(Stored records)
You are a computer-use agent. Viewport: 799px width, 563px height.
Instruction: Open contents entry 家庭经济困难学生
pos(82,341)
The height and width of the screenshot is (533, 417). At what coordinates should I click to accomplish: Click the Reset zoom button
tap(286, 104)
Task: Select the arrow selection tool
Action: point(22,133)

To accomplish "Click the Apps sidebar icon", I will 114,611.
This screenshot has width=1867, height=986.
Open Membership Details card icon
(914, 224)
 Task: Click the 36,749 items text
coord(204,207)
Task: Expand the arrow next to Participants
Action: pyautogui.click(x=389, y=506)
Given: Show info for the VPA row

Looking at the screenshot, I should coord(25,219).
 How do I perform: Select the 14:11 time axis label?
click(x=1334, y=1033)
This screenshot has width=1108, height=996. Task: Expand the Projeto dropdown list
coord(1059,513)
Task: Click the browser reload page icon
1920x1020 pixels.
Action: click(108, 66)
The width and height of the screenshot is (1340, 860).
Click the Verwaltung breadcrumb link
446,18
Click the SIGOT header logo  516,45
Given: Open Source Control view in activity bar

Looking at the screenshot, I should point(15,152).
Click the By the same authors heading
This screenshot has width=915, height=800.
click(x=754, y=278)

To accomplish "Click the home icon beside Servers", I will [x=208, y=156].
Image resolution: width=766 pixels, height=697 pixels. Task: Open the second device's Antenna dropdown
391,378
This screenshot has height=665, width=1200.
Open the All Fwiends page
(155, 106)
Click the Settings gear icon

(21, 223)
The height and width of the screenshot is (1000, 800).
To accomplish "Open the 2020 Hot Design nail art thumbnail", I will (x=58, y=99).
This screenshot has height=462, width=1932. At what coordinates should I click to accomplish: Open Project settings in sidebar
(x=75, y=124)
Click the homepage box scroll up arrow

**Brief**
The response consists of the lines above that contain "will".

**Reply**
To accomplish "Click the Apps sidebar icon", I will 114,611.
To accomplish "Click the home icon beside Servers", I will [x=208, y=156].
To accomplish "Open the 2020 Hot Design nail art thumbnail", I will (x=58, y=99).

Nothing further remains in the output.